The ACTU, more than any other non-governmental institution, has put its imprint upon the character and the quality of life of this nation argues Bob Hawke.

I thank you for the honour of delivering this keynote address at the 75th anniversary of the ACTU. I do so on the condition that having spoken at the 50th you will invite me again for the centenary celebrations.

When I read these days about the toughness of factional fighting in the labour movement I allow myself a wry grin. I think back to my arrival at the ACTU in Melbourne in mid 1958 as the raw young Research Officer and Advocate in the depths of the split in the industrial and political labour movement. Politically the very word Labor had been hijacked by the enemies of Labor on the Right and on the Left. On the right the DLP whose main purpose in life was to sustain Menzies and keep Labor from office a purpose which was equally served, but without such manifest intent, by Bill Hartley the Secretary of the ALP and his equally misguided acolytes. At the industrial level that intensive political warfare was reflected in the bitter unrelenting struggle between the Groupers on the one hand and, on the other, the sympathisers of the ALP and the Communist Party, sometimes acting separately sometimes together.

WRITTEN TASK 1:
Rewrite the entries from the line containing "You are a GUI" through the end of the entries, substituting "Command" for "Instruction" and leaving everything else unchanged. Give only that stretch.

RECORDS SUPPLIED:
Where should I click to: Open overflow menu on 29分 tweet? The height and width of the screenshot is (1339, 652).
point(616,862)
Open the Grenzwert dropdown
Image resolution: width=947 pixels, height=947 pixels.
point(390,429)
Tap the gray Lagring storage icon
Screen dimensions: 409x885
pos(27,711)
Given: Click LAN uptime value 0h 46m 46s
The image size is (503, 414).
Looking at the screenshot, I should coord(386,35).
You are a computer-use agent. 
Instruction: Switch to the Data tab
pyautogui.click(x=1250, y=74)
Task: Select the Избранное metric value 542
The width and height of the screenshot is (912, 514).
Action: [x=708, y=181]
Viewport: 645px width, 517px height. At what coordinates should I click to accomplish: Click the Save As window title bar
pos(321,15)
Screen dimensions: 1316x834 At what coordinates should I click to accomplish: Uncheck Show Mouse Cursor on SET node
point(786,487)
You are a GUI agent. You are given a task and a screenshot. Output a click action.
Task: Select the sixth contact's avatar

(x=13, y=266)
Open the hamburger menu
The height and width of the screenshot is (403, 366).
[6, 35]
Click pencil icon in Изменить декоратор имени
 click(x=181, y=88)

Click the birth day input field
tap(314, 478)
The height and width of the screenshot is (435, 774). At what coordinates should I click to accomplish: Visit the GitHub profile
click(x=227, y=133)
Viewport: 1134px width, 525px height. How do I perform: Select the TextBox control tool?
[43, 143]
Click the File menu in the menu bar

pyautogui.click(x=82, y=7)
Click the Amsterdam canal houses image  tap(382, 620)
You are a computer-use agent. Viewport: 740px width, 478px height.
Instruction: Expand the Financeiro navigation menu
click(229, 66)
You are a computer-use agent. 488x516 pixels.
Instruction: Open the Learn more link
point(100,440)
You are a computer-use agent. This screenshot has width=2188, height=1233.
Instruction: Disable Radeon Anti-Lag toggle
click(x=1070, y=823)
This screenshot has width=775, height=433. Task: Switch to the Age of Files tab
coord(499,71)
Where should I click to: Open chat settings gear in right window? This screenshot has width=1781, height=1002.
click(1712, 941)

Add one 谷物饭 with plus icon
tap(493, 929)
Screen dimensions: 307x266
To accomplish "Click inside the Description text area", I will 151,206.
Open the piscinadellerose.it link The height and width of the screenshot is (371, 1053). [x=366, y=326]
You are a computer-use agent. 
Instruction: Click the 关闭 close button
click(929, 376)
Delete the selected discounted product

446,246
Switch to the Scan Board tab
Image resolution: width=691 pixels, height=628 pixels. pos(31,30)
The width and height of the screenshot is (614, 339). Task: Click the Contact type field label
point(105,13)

WRITTEN TASK 2:
Pick up the ACTU anniversary address where it stops and carry it on.

EXPECTED OUTPUT 1:
You are a GUI agent. You are given a task and a screenshot. Output a click action.
Task: Select the sixth contact's avatar

(x=13, y=266)
Open the hamburger menu
The height and width of the screenshot is (403, 366).
[6, 35]
Click pencil icon in Изменить декоратор имени
 click(x=181, y=88)

Click the birth day input field
tap(314, 478)
The height and width of the screenshot is (435, 774). At what coordinates should I click to accomplish: Visit the GitHub profile
click(x=227, y=133)
Viewport: 1134px width, 525px height. How do I perform: Select the TextBox control tool?
[43, 143]
Click the File menu in the menu bar

pyautogui.click(x=82, y=7)
Click the Amsterdam canal houses image  tap(382, 620)
You are a computer-use agent. Viewport: 740px width, 478px height.
Command: Expand the Financeiro navigation menu
click(229, 66)
You are a computer-use agent. 488x516 pixels.
Command: Open the Learn more link
point(100,440)
You are a computer-use agent. This screenshot has width=2188, height=1233.
Command: Disable Radeon Anti-Lag toggle
click(x=1070, y=823)
This screenshot has width=775, height=433. Task: Switch to the Age of Files tab
coord(499,71)
Where should I click to: Open chat settings gear in right window? This screenshot has width=1781, height=1002.
click(1712, 941)

Add one 谷物饭 with plus icon
tap(493, 929)
Screen dimensions: 307x266
To accomplish "Click inside the Description text area", I will 151,206.
Open the piscinadellerose.it link The height and width of the screenshot is (371, 1053). [x=366, y=326]
You are a computer-use agent. 
Command: Click the 关闭 close button
click(929, 376)
Delete the selected discounted product

446,246
Switch to the Scan Board tab
Image resolution: width=691 pixels, height=628 pixels. pos(31,30)
The width and height of the screenshot is (614, 339). Task: Click the Contact type field label
point(105,13)

EXPECTED OUTPUT 2:
The depth and intensity of the political animosities had to be seen to be believed. Long-standing friendships were shattered even families were sundered. Each side had its own watering hole the Groupers on one corner in the Dover Hotel, Non-Groupers in the Lygon/John Curtin on the other, with the Victoria Trades Hall across the road in the centre, forming a triangle of turbulence. And within that we had then our own C & M E U – Catholic and Masonic Enmity Unincorporated. Prima facie judgements were made on a man – and it was nearly all men then by the digital test: did he cross himself or did he use the secret grip.

You youngsters today in the labour movement who think you operate in a tough environment are kidding yourselves as compared with those days of my Melbourne initiation to the ACTU yours are like a playground skirmish.

Of course it took me fresh from the kid-gloves atmosphere of disputation in academia – some time to come to terms with this new and at times ugly reality. But gradually I became aware of a basic and reassuring truth.

However bitterly men fought out their ideological differences within both the political and industrial structures of the labour movement there was a discernible identifying unity of commitment to improving the wages and conditions of the working men and women of Australia. I have written before of the most dramatic illustration I witnessed of this truth but let me repeat it tonight.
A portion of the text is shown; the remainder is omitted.